Stored data:

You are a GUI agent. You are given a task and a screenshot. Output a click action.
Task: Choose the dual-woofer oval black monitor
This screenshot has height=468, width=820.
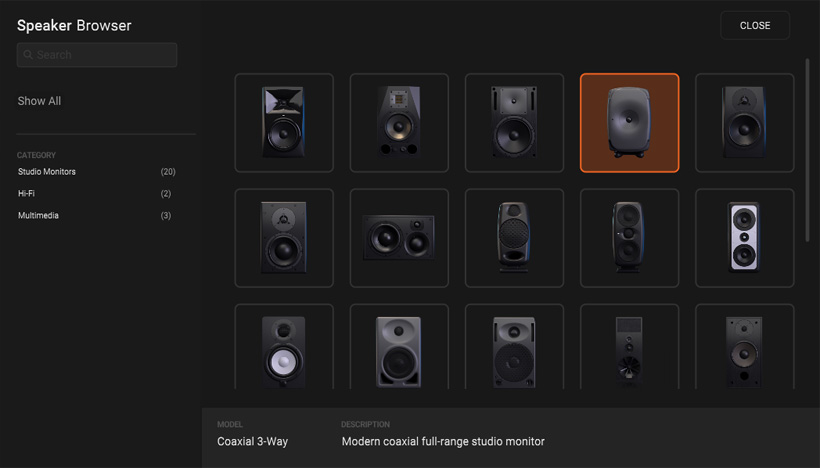[x=629, y=238]
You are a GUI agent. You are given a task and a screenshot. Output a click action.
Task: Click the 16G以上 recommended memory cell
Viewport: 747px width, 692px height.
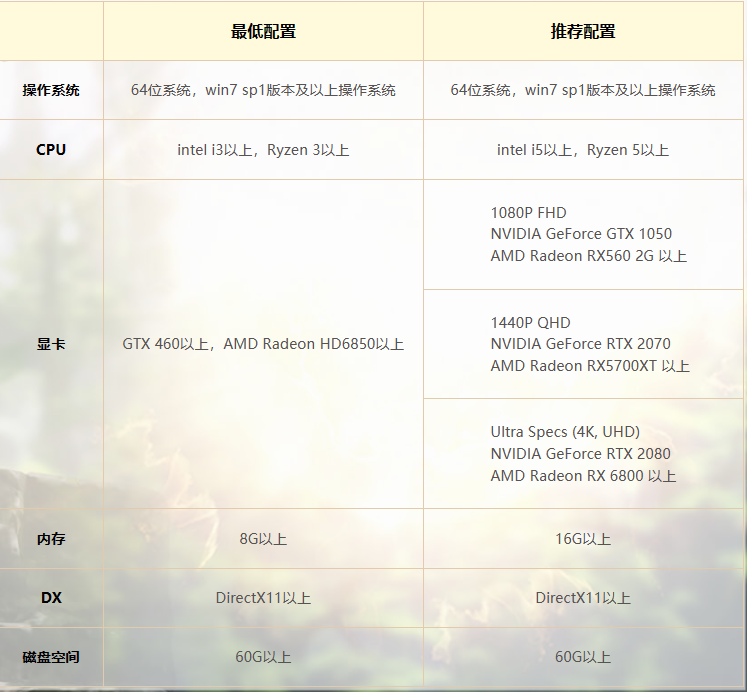click(583, 539)
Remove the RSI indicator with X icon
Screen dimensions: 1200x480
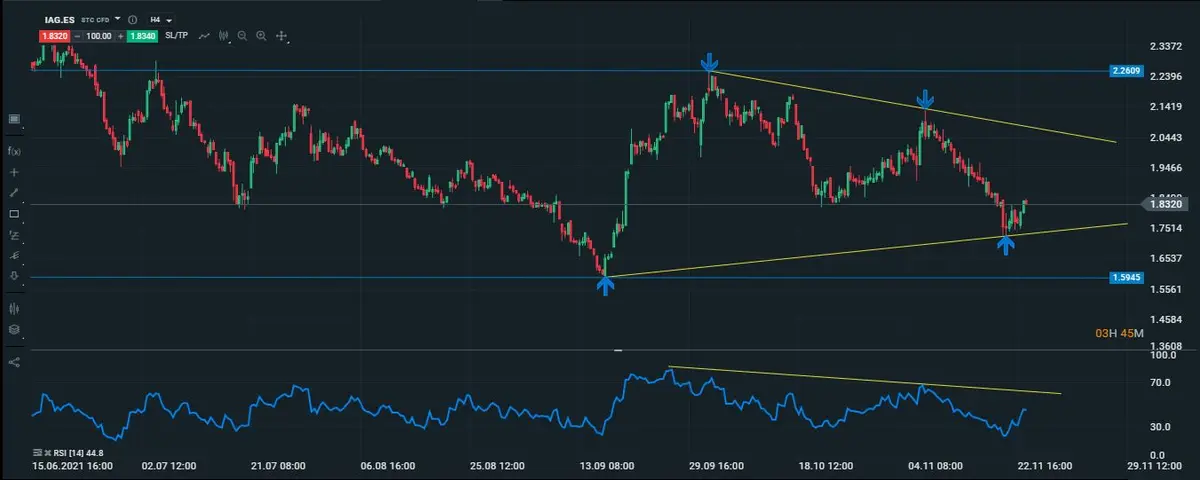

# DESCRIPTION OF THE TASK
Exact copy, no pictures: please print every record above as written.

# EXERCISE SOLUTION
You are a GUI agent. You are given a task and a screenshot. Output a click action.
Task: Choose the dual-woofer oval black monitor
This screenshot has height=468, width=820.
[x=629, y=238]
You are a GUI agent. You are given a task and a screenshot. Output a click action.
Task: Click the 16G以上 recommended memory cell
Viewport: 747px width, 692px height.
click(583, 539)
Remove the RSI indicator with X icon
Screen dimensions: 1200x480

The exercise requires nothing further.